▸ PASSAGE PROVIDED:
++++

Objects appear at the top of the screen signaling that there is a matching hot spot within the image. The viewer targets the hot spot with the game controller to capture the object and add it to a collection. The captured objects reinforce the imaginary reality of the depicted world, bringing with them attributes related to the story: the strength of the cartoon hero for use in a related mobile game; or the content of a document waved by a character in a dramatic series.  The captured items could also connect viewers to play against one another or to share information to decipher the secrets of a mysterious fictional island.

Other applications that we have developed use smartphones or the iPad in conjunction with the television to follow intersecting and multi-variant stories without confusion  ( ) . But though our applications might be called “transmedia,” we see no particular virtue in combining transmission formats. Instead, we are focused on enhancing the coherence and complexity of stories by exploiting the affordances of what we think of as a single digital medium into which all of these older representational forms are rapidly converging.  

Ben 10 copyrighted by Cartoon Network; Lost copyrighted by ABC.


This is a really interesting post. While the prototype shown in the video is fairly simple, it brings up a lot of possibilities. In particular, it reminds me of conversations I have had in the past concerning "achievements" in video games and their abilities to simultaneously strengthen and distract from the gaming experience. While you suggest here that this type of active interaction with television content would "reinforce immersion in the imaginary world rather than distract from it," I tend to think that adding objects outside of the content frame would draw the eye away from action and thus momentarily break the viewer's focus. Furthermore, the viewer is now dividing his/her attention between comprehending the show and searching the frame for the "hot spot" item, potentially missing plot elements or bits of dialogue while the eye combs the screen (though it is worth noting that issues of "distraction" are nothing new for TV studies).

However, if used strategically, this type of interaction could certainly lead to "enhancing the coherence and complexity of stories" by drawing viewer attention to especially important objects or moments in the story, or leading to increased depth by highlighting more subtle and easily missed elements of the show. This type of engagement could easily be used to extend narrative engagement beyond the confines of the episode's length by cataloging the objects discovered by the viewer to create a "history" of the episode as defined by each user's engagement. This historical record could unlock extra content linked to each object, adding narrative depth that is again reliant on user engagement during the episode. I can also think of ways that audience communities could design their own "guides" for each episode that would point out, say, evidence to support their own "Lost" theory, or what have you. 

I might also point to Microsoft's recent presentation of the upcoming ESPN on Xbox Live ( as a way of incorporating user engagement with televised content on one screen, both with content provided by ESPN (highlights, stats, scores, etc) and representative of the fan community (what team fans are rooting for, interactive trivia, etc). It's still to be seen how widely used this type of system will be, but perhaps the increasing prevalence of streaming film or television content through game consoles (be it through Netflix, Hulu Plus, AT&T U-Verse, Sky in the UK, etc) is what is needed to accelerate this "game-ification" of television.


 This is an extremely interesting development and prospective solution to the "problem" of interactive narrative. It allows for another level of attention and engagement with elements within the frame - elements that might not otherwise take on the same degree of meaning.

++++

▸ YOUR TASK: Write out, word for word, the part of the interactive TV text that starts with the words "This is an extremely" and ends with "degree of meaning.".

▸ PROVIDED RECORDS:

++++

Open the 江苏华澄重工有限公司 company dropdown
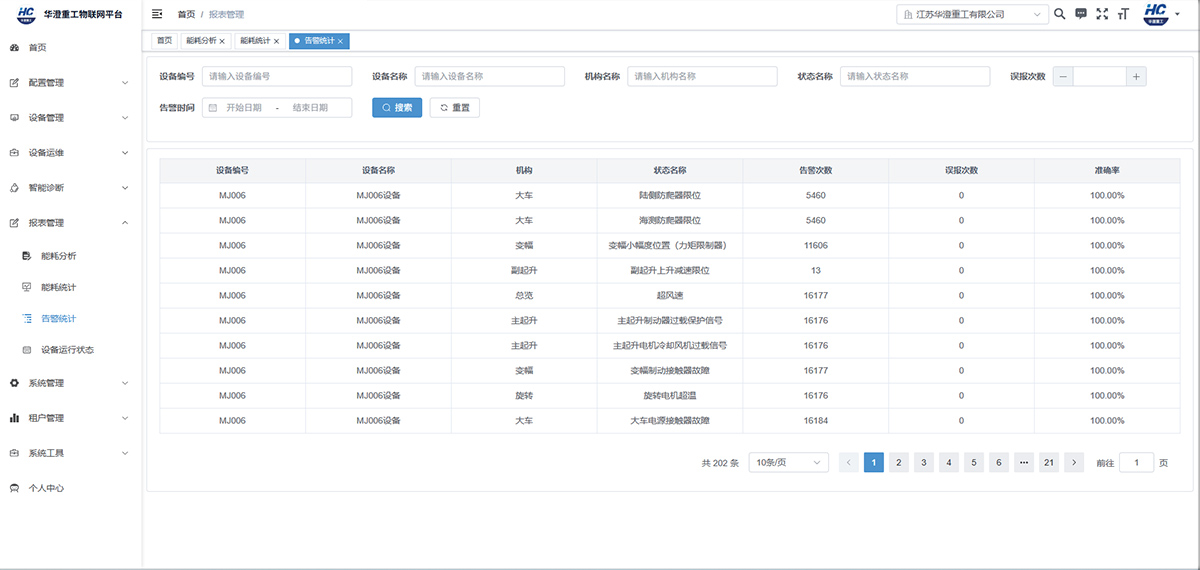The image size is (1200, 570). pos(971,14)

++++

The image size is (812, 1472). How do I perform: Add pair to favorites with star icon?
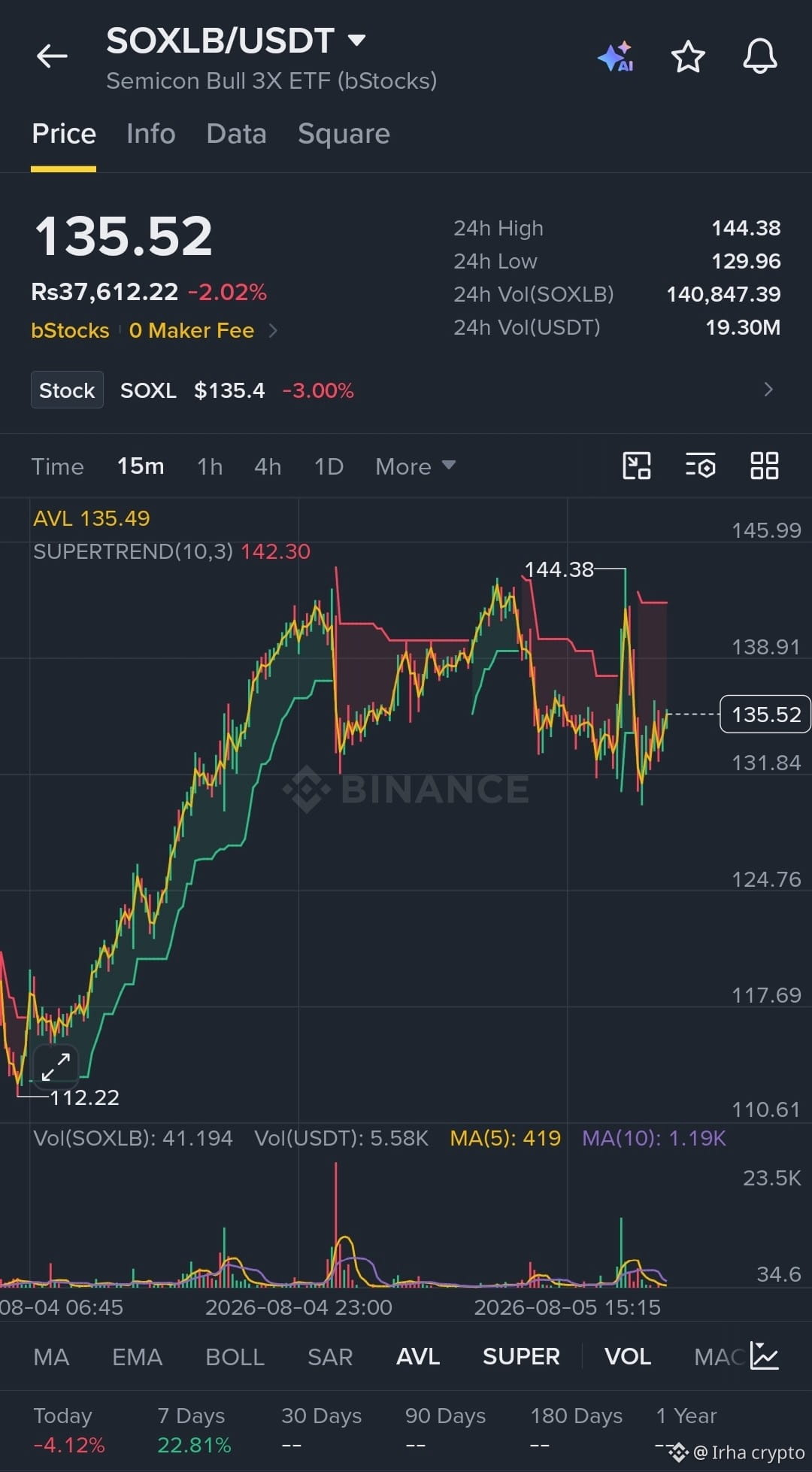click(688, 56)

++++

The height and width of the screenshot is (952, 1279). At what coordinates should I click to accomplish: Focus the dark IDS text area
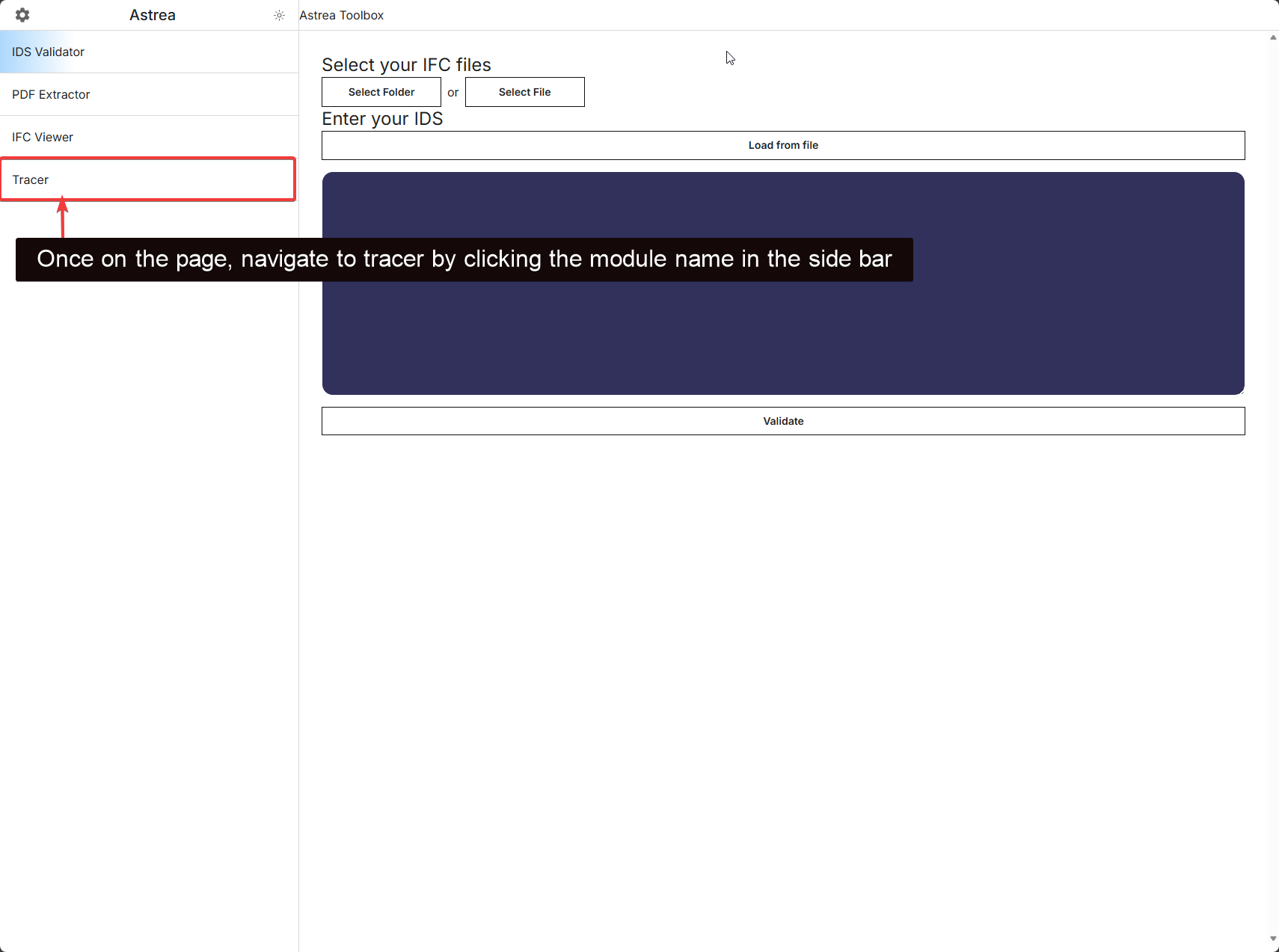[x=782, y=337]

++++

▸ COMPLETED EXERCISE:
This is an extremely interesting development and prospective solution to the "problem" of interactive narrative. It allows for another level of attention and engagement with elements within the frame - elements that might not otherwise take on the same degree of meaning.